Además de corregir aspectos de la ley que pueden suponer un serio desgaste político (como el de las herencias en vida), el Gobierno quiere aprovechar el paso por el Senado del proyecto de ley contra el fraude fiscal para tratar de dar marcha atrás a una rebaja del impuesto de matriculación que la oposición le impuso en el Congreso. Una medida que no solo provocaría una merma de la recaudación, sino que podría obligar al erario a devolver parte de los más de 200 millones de euros abonados por los contribuyentes desde enero.

Y es que con el cambio de año comenzó a aplicarse para el cálculo del tributo el nuevo ciclo de homologación de emisiones (WLTP, por sus siglas en inglés), que arroja valores contaminantes muy superiores a los estimados con el sistema anterior. De esta forma, muchos modelos que antes no llegaban al umbral de 120 gramos de CO2 por kilómetro, y que por tanto estaban exentos de abonar el impuesto de matriculación, superan ahora esa barrera y deben abonar ya un 4,75 % del precio del coche por este tributo, lo que ha encarecido sensiblemente el coste de comprar vehículo y contribuido a frenar la recuperación del mercado, critican desde el sector.

En concreto, según los datos de la Agencia Tributaria, el recibo medio del impuesto de matriculación abonado por quienes compraron entre enero y abril de este año ascendió a 813 euros, frente a los 380 del mismo período del 2020.

Pero la entrada en vigor del nuevo ciclo no solo afecta a estos coches que estaban en el límite de emisiones exentas, sino que al revisar al alza los valores contaminantes, muchos saltan de tramo y ven elevado el tipo que deben abonar (9,75 % si superan los 160 gramos de CO2 por kilómetro y 14,75 % si exceden los 200).
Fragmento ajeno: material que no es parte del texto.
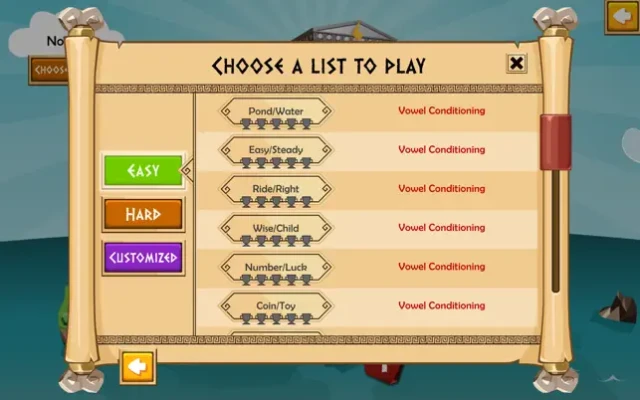Pick the Wise/Child list

[275, 228]
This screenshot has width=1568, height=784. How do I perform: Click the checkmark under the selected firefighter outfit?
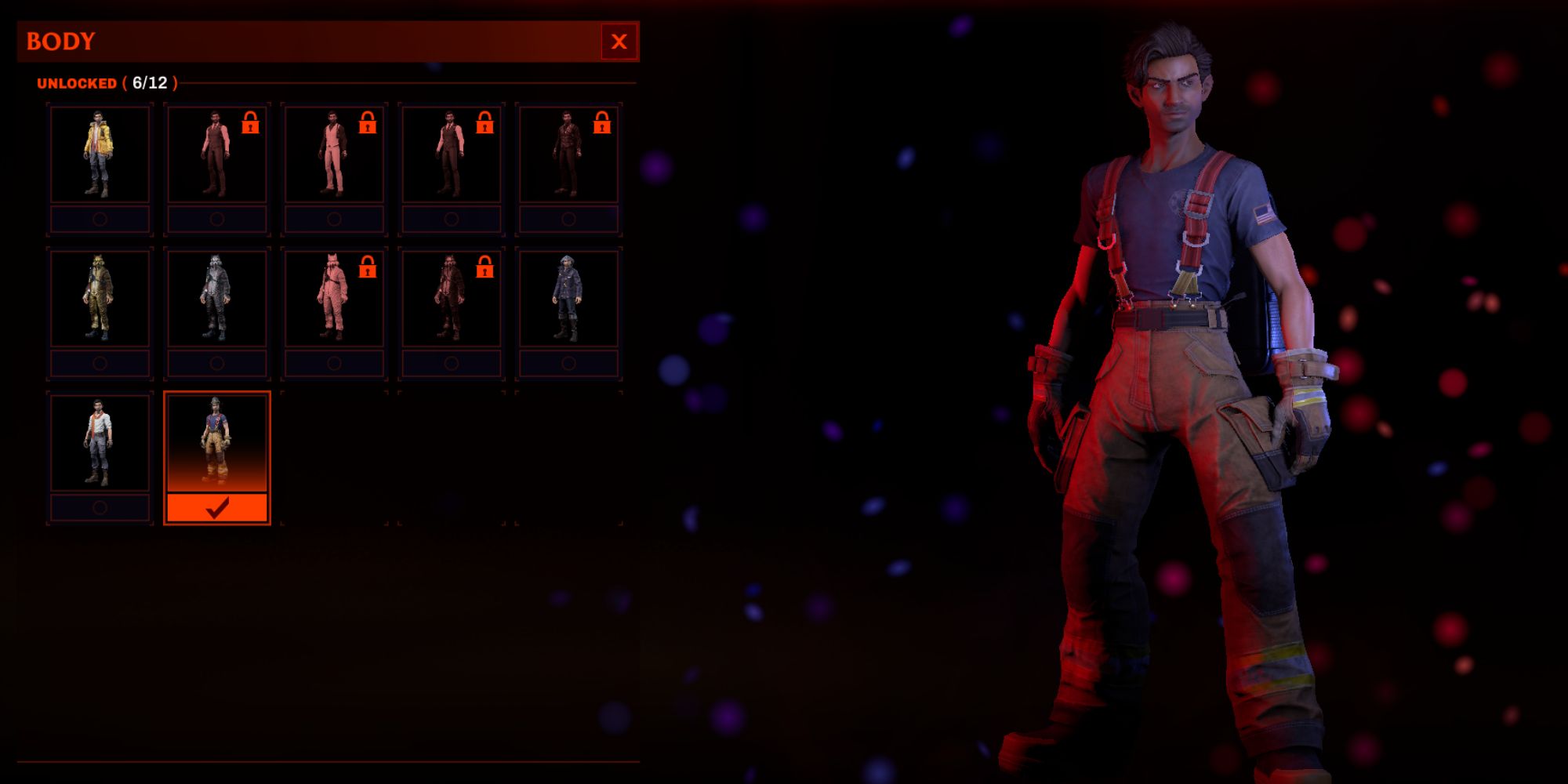point(217,506)
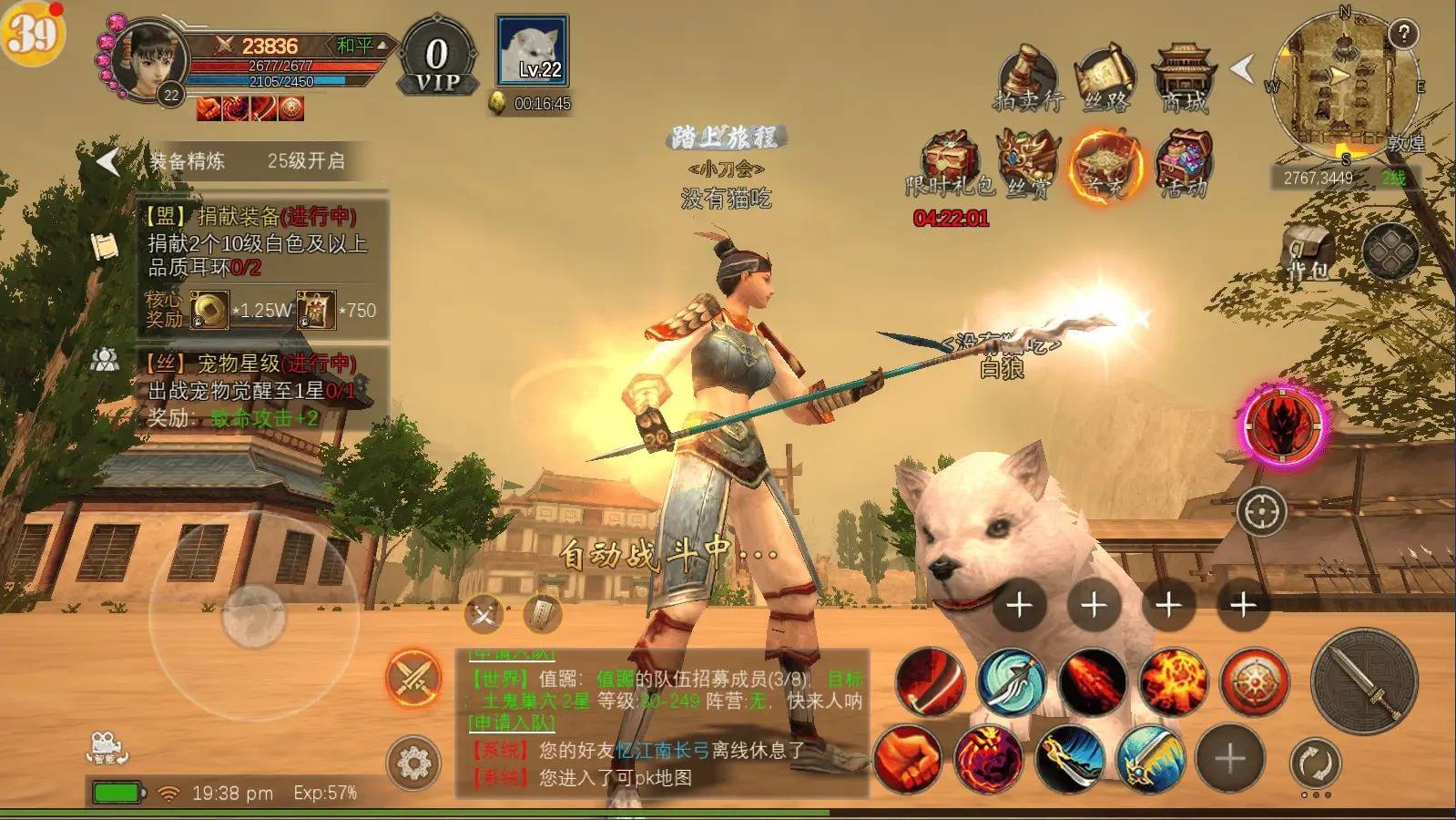Open the gear settings button
Screen dimensions: 1456x820
pyautogui.click(x=413, y=762)
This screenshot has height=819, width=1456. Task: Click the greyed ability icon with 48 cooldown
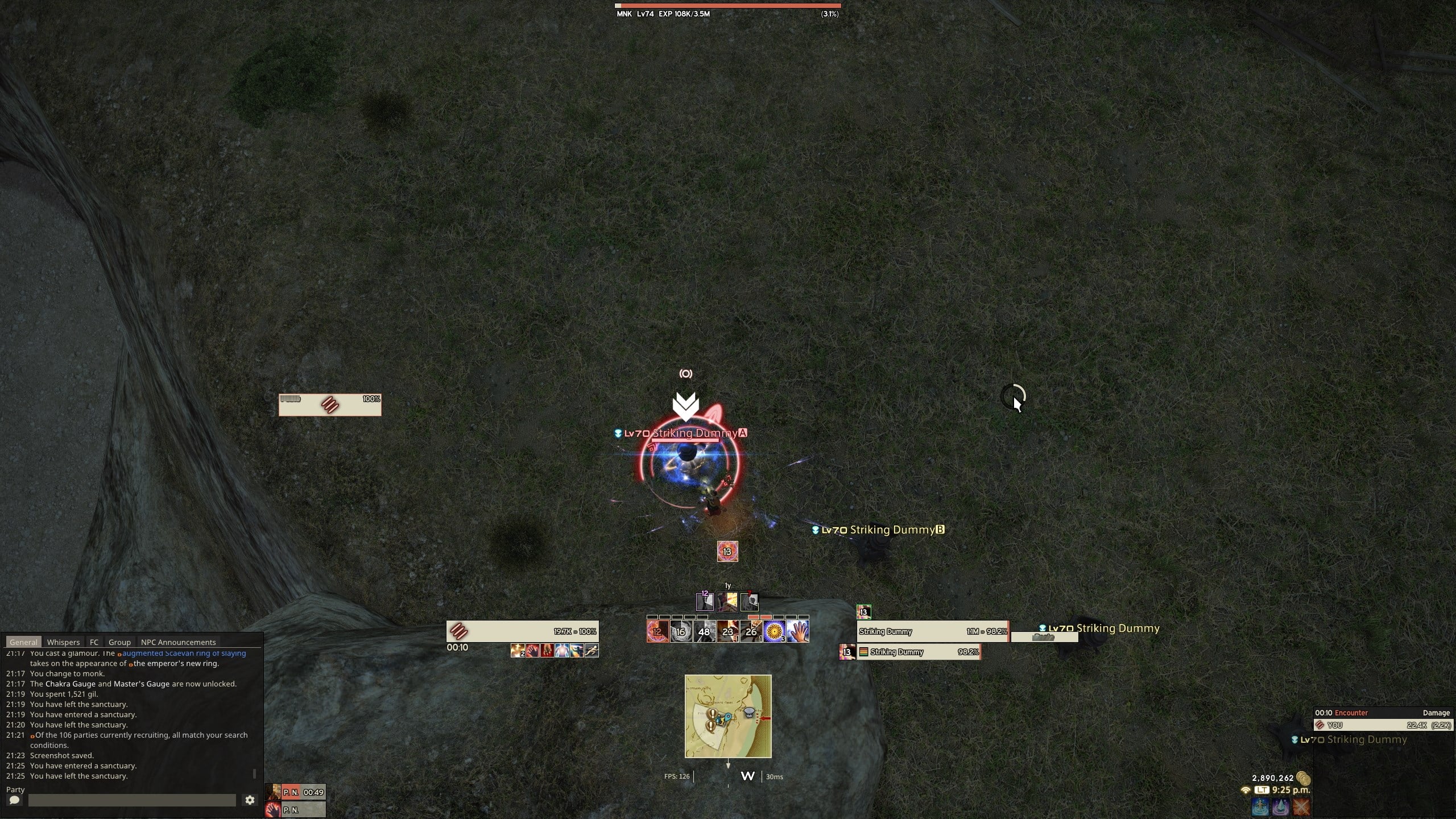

Para evitar esta penalización impuesta por el cambio técnico en la medición de las emisiones, desde el PDECat aprovecharon la tramitación de la ley contra el fraude en el Congreso para introducir una enmienda que pretendía cambiar esas escalas, buscando una rebaja en la factura fiscal de matricular un coche nuevo.

En concreto, teniendo en cuenta que las mediciones según el ciclo WLTP arrojan niveles contaminantes un 20 % superiores, de media, a los del ciclo anterior, lo que propusieron los nacionalistas catalanes fue elevar el mínimo exento del tributo hasta los 144 gramos de CO2 por kilómetro. Los siguientes tramos también se ajustarían al alza, de forma que el tipo del 9,75 % se aplicaría a partir de los 192 gramos de dióxido de carbono por kilómetro recorrido y el del 14,75 % a partir de 240.

Esa propuesta de los nacionalistas catalanes consiguió el aval mayoritario del Congreso gracias a una curiosa entente de grupos tan diversos como PP, Vox, Esquerra Republicana, Ciudadanos, y PDECat, y provocó un enfado poco disimulado en el Gobierno. La vicepresidenta para la Transición Ecológica, Teresa Ribera, censuró lo que a su juicio es un «regalo demagógico» que manda un mensaje erróneo, tanto a los consumidores como a la industria, al incentivar fiscalmente la compra de vehículos más contaminantes.

El argumento de concienciación ambiental es también el que ahora emplean los socialistas para, a través de una enmienda, tratar de dar marcha atrás a la rebaja del impuesto aprobada en el Congreso: «El vigente impuesto especial sobre determinados medios de transporte establece los tipos impositivos en función de las emisiones de CO2, primando la compra de vehículos menos contaminantes, mediante el establecimiento de un tipo impositivo cero para la matriculación de los vehículos cuyas emisiones sean inferiores a los 120 gramos de CO2 por kilómetro, y graduando la tributación de los demás en función de sus emisiones».